FIGURE 8–2 Natural science and engineering Ph.D.s granted in the United States compared to the major European nations and to Asia. About 52 percent of U.S.-granted Ph.D.s are awarded to American-born students. Data drawn from 2006 NSF Science and Engineering Indicators. SOURCE: American Physical Society, Washington office. NOTES: *Some data were not available, so as a conservative estimate, prior-year data were used. The 2001 China data were used for the 2002 and 2003 values; 2001 Taiwan value for 2002 value; 2000 and 2002 South Korea data for 2001 and 2003, respectively; 1999 France value for 2000–2003. **U.S. institutions only. ***NS&E degrees include natural (physical, biological, Earth, atmospheric, and ocean sciences), agricultural, and computer sciences, mathematics, and engineering.

If the trends identified in Indicators 2004 continue undeterred, three things will happen.

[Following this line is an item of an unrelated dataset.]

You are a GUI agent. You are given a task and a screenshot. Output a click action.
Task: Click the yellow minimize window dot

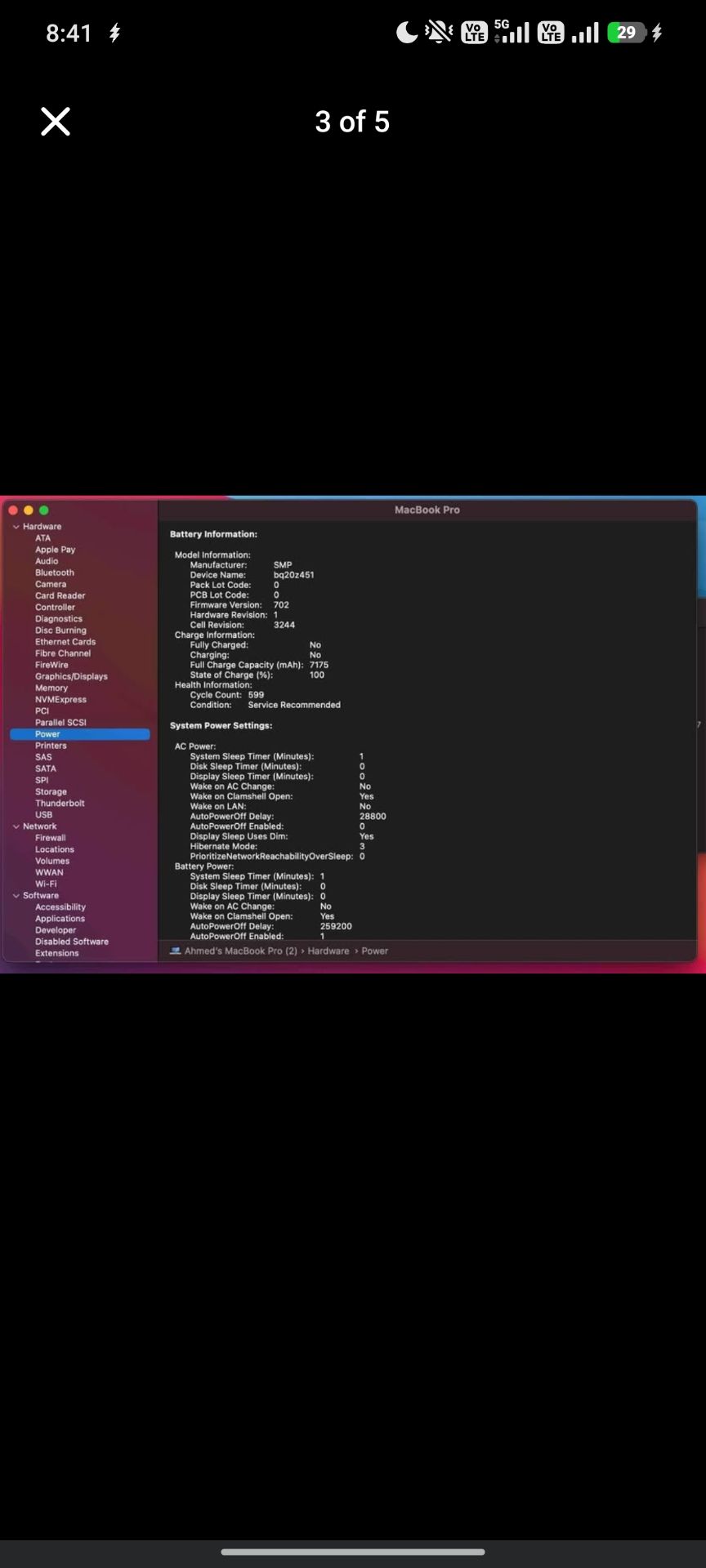click(x=29, y=510)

The number of jobs in the U.S. economy that require science and engineering training will grow; the number of U.S. citizens prepared for those jobs will, at best, be level; and the availability of people from other countries who have science and engineering training will decline, either because of limits to entry imposed by U.S. national security restrictions or because of intense global competition for people with these skills. The United States has always depended on the inventiveness of its people in order to compete in the world marketplace. Now, preparation of the S&E workforce is a vital arena for national competitiveness.